Re: Implementing SQL ASSERTION

From
Robert Haas
Date:
On Mon, Jan 15, 2018 at 11:35 AM, David Fetter <david@fetter.org> wrote:
> - We follow the SQL standard and make SERIALIZABLE the default
>   transaction isolation level, and

The consequences of such a decision would include:

- pgbench -S would run up to 10x slower, at least if these old
benchmark results are still valid:

https://www.postgresql.org/message-id/CA+TgmoZog1wFbyrqzJUkiLSXw5sDUjJGUeY0c2BqSG-tciSB7w@mail.gmail.com

- pgbench without -S would fail outright, because it doesn't have
provision to retry failed transactions.

https://commitfest.postgresql.org/16/1419/

- Many user applications would probably also experience similar difficulties.

- Parallel query would no longer work by default, unless this patch
gets committed:

https://commitfest.postgresql.org/17/1004/

I think a good deal of work to improve the performance of serializable
would need to be done before we could even think about making it the
default -- and even then, the fact that it really requires the
application to be retry-capable seems like a pretty major obstacle.

-- 
Robert Haas
EnterpriseDB: http://www.enterprisedb.com
The Enterprise PostgreSQL Company


Re: Implementing SQL ASSERTION

From
Thomas Munro
Date:
On Sat, Mar 10, 2018 at 6:37 AM, Robert Haas <robertmhaas@gmail.com> wrote:
> On Mon, Jan 15, 2018 at 11:35 AM, David Fetter <david@fetter.org> wrote:
>> - We follow the SQL standard and make SERIALIZABLE the default
>>   transaction isolation level, and
>
> The consequences of such a decision would include:
>
> - pgbench -S would run up to 10x slower, at least if these old
> benchmark results are still valid:
>
> https://www.postgresql.org/message-id/CA+TgmoZog1wFbyrqzJUkiLSXw5sDUjJGUeY0c2BqSG-tciSB7w@mail.gmail.com
>
> - pgbench without -S would fail outright, because it doesn't have
> provision to retry failed transactions.

**Set problem 1**.
Answer these questions about the PostgreSQL mailing-list thread:
(a) How much slower would pgbench -S run, according to the old benchmark results?
(b) Why would pgbench without -S fail outright?
(c) What would no longer work by default unless a certain patch gets committed?

**Stored items**.
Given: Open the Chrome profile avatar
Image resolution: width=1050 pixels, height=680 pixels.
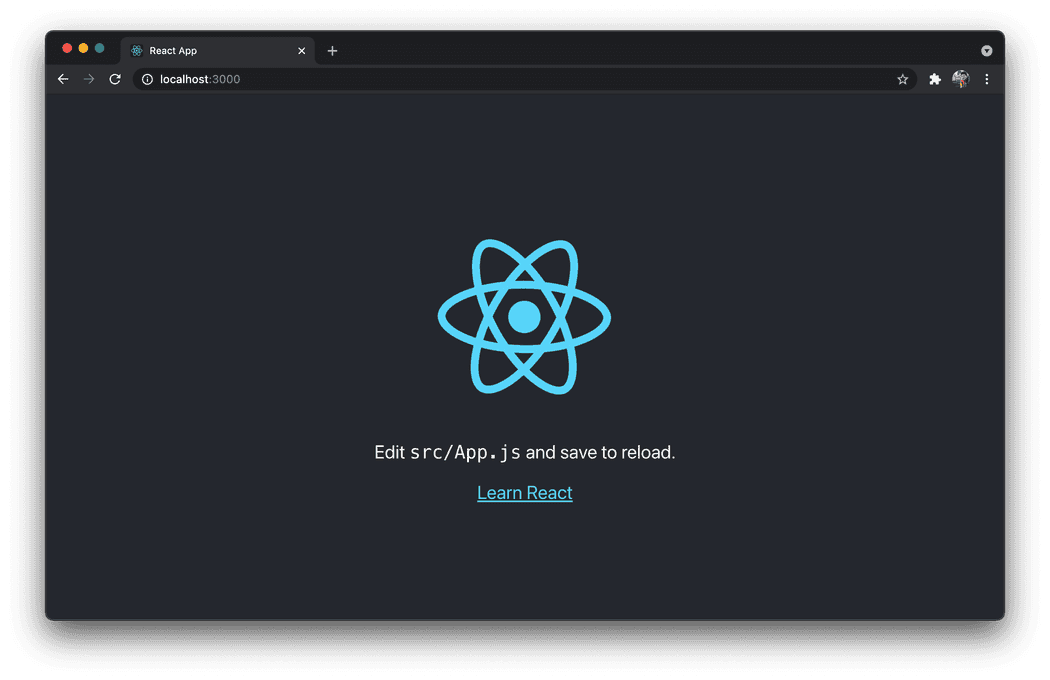Looking at the screenshot, I should (961, 79).
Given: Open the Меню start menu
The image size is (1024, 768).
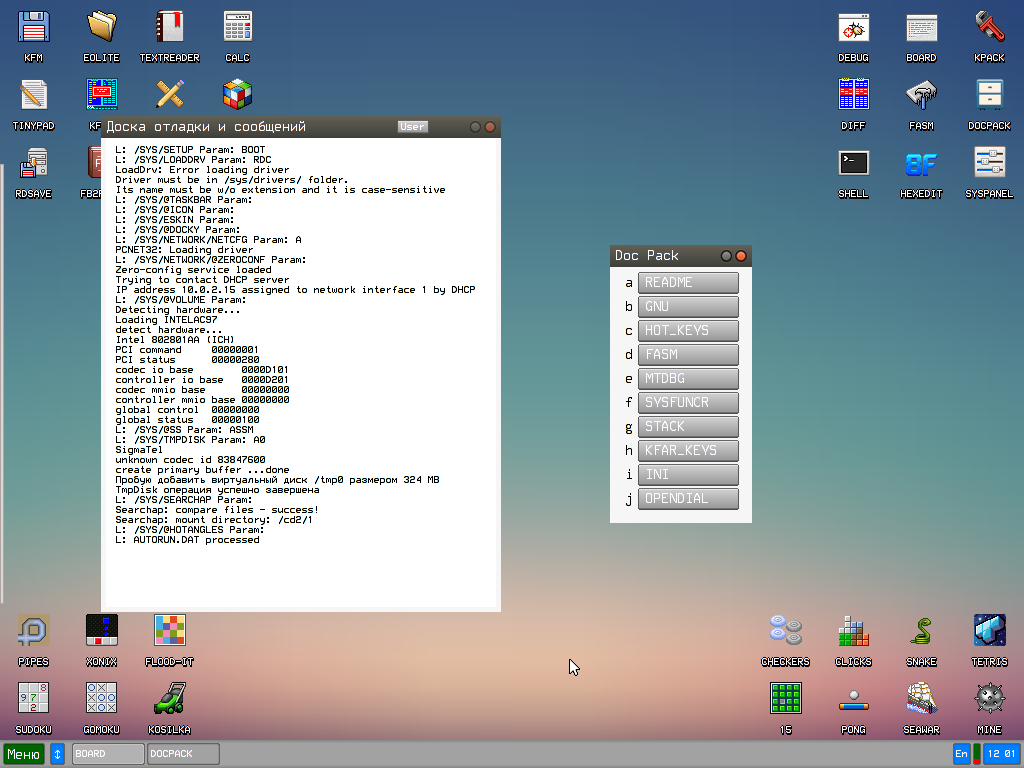Looking at the screenshot, I should pos(22,753).
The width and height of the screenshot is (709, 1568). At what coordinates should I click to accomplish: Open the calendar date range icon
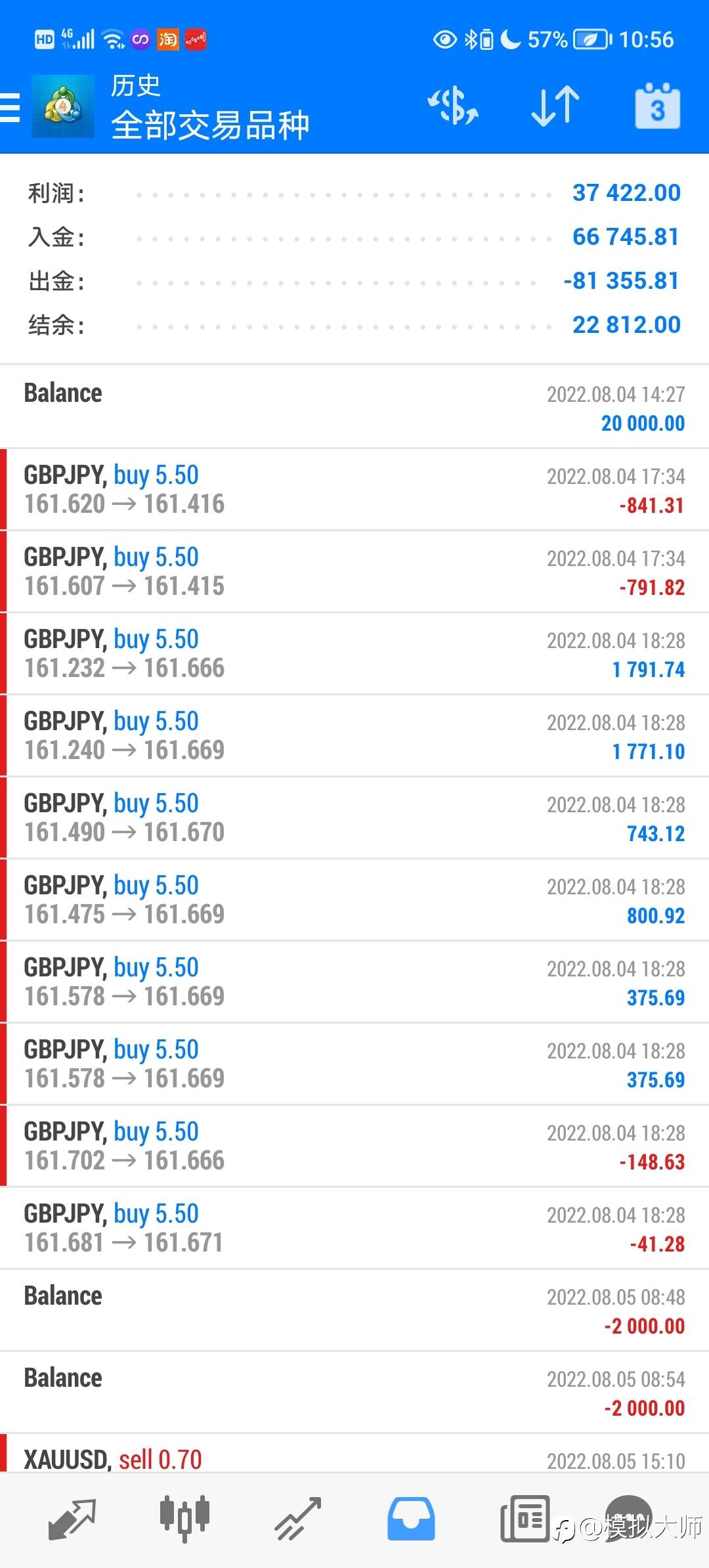[x=658, y=106]
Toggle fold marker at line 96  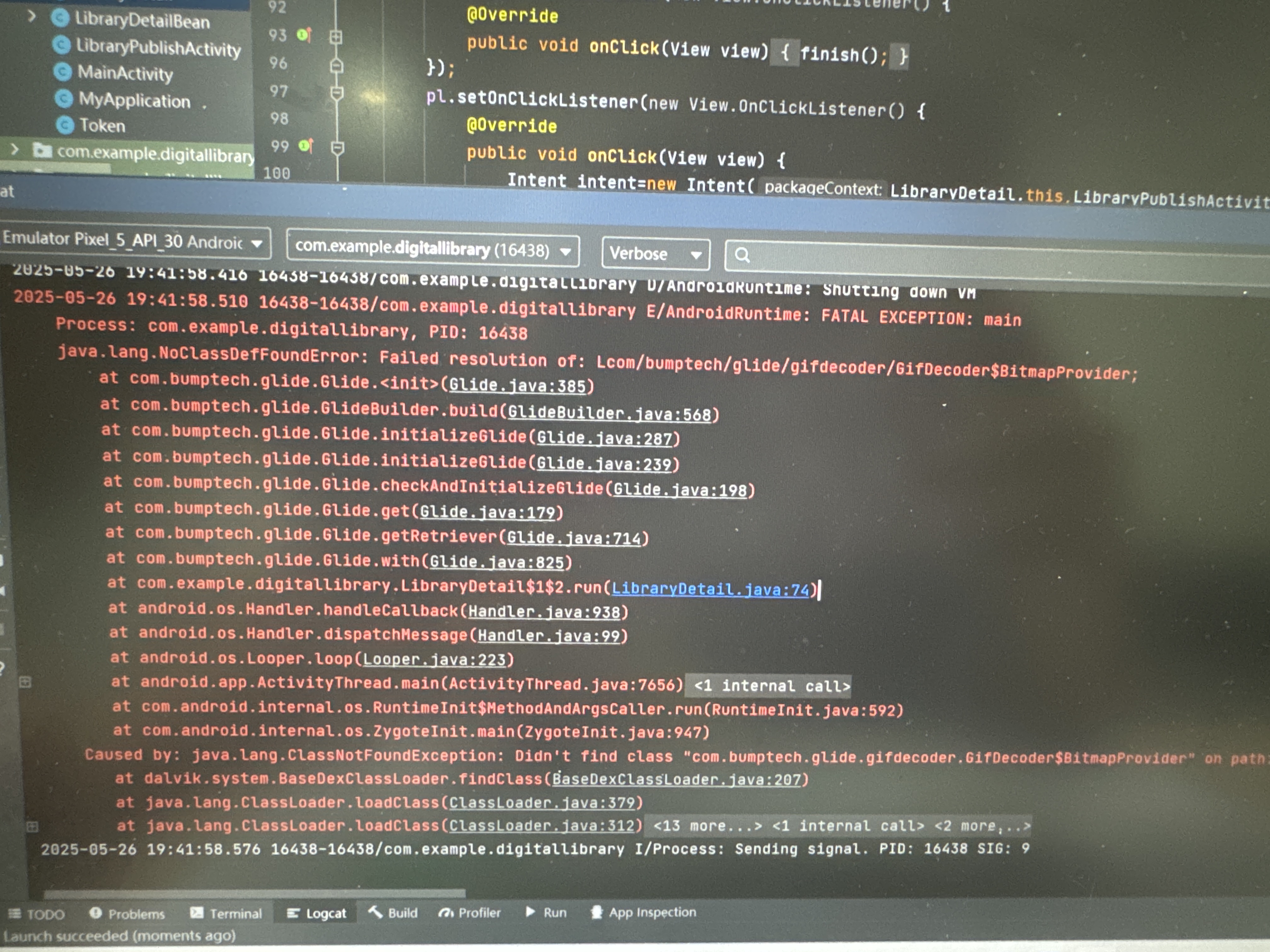pyautogui.click(x=336, y=65)
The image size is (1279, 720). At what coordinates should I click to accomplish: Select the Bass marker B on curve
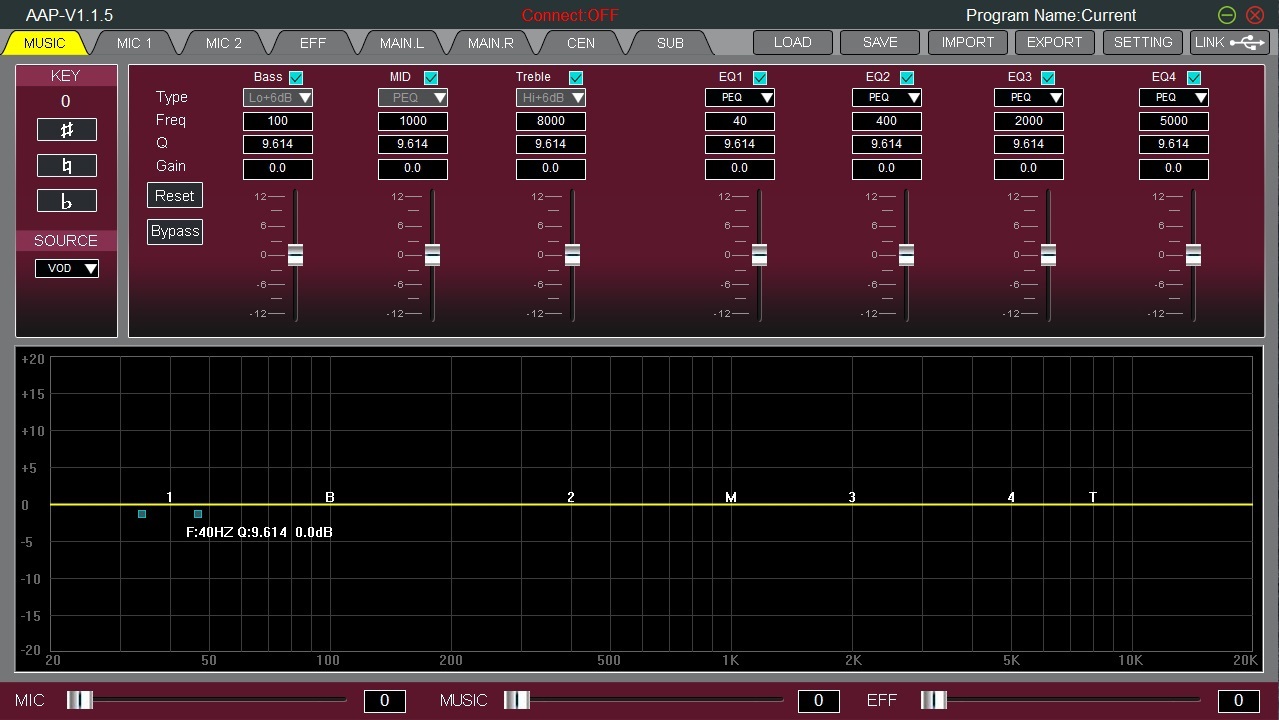point(330,498)
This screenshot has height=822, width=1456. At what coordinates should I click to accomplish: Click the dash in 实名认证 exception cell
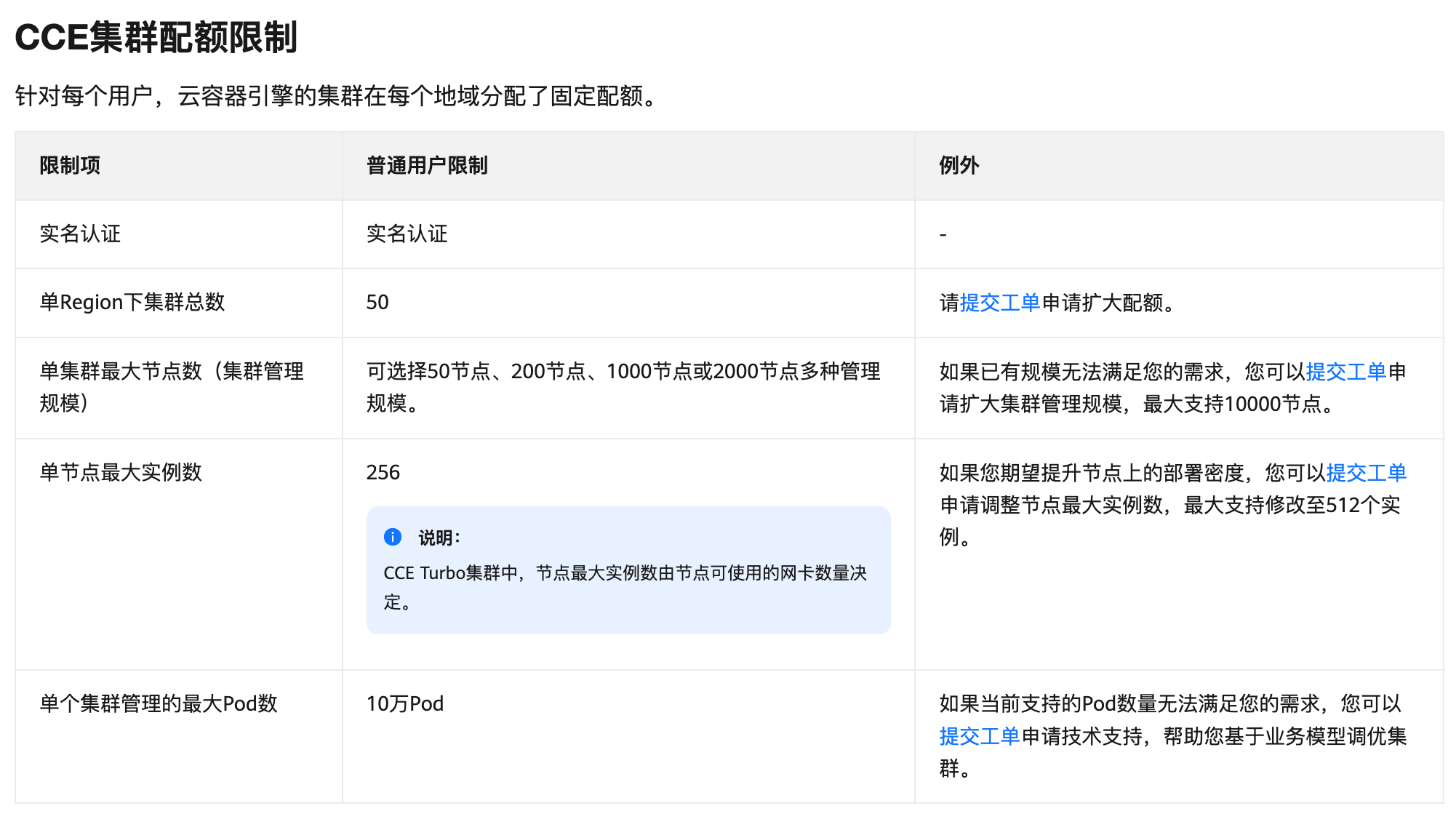[941, 234]
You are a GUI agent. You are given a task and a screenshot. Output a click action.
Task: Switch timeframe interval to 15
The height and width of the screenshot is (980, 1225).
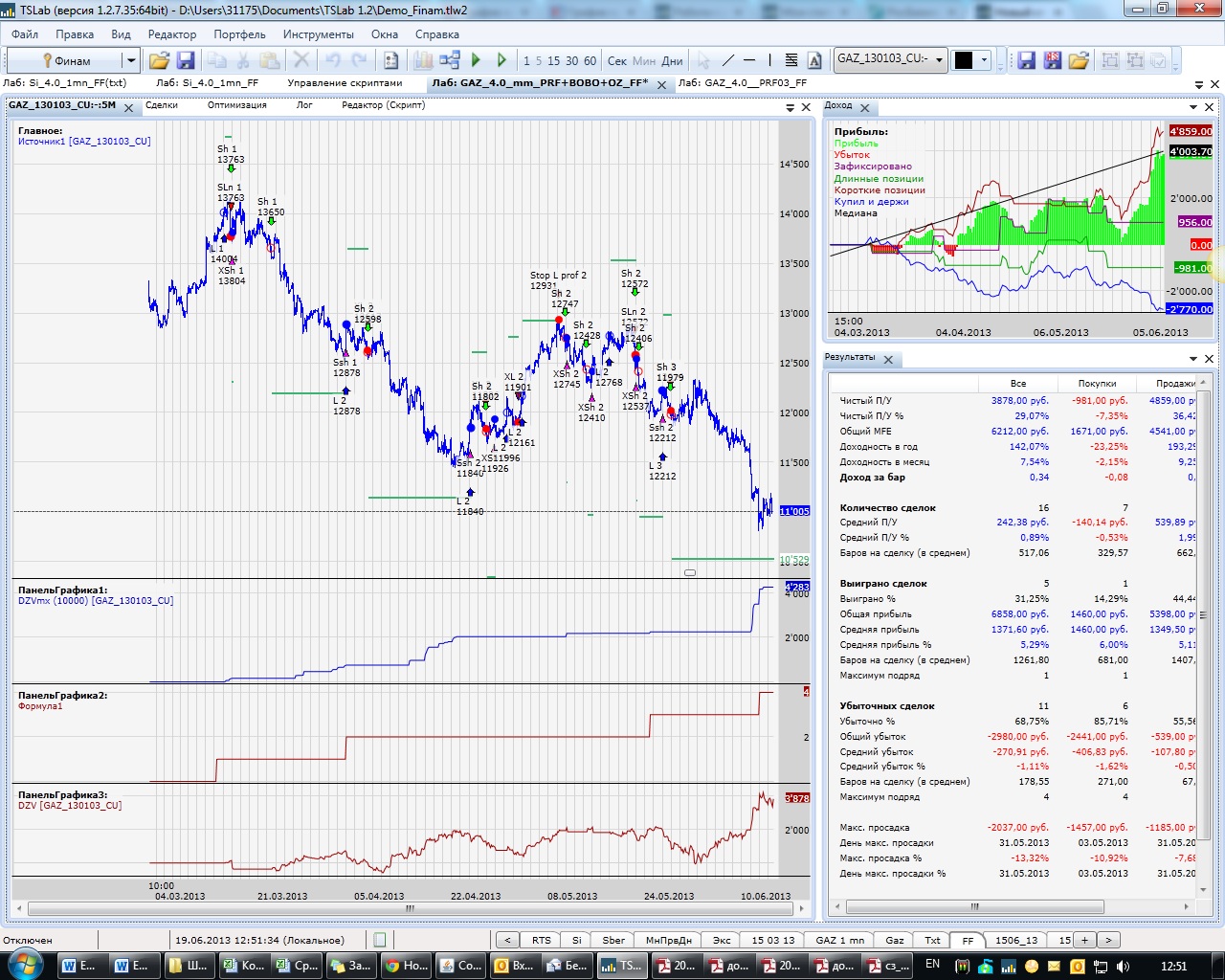click(553, 60)
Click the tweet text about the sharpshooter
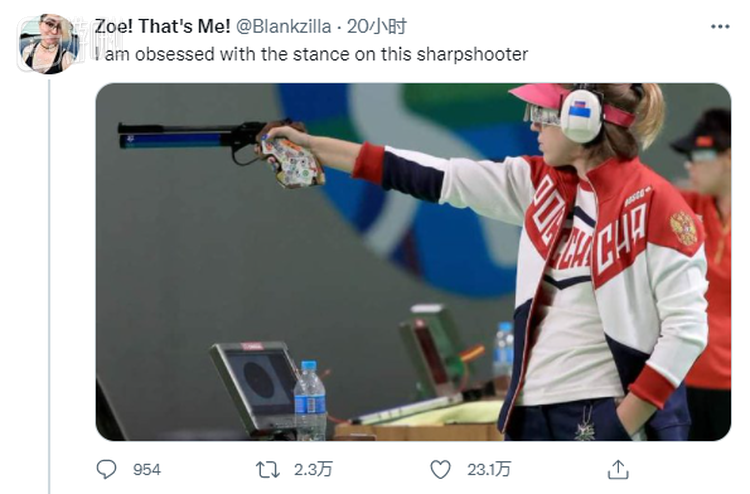Viewport: 750px width, 494px height. click(311, 54)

**Set problem 2**. Copy the entries from their first line through the line containing "Looking at the screenshot, I should pos(22,753).", inclusive, and leave the pictures out of your copy.

**Full response 1**.
(a) Up to 10x slower.
(b) It doesn't have provision to retry failed transactions.
(c) Parallel query.

**Full response 2**.
Given: Open the Chrome profile avatar
Image resolution: width=1050 pixels, height=680 pixels.
Looking at the screenshot, I should (961, 79).
Given: Open the Меню start menu
The image size is (1024, 768).
Looking at the screenshot, I should pos(22,753).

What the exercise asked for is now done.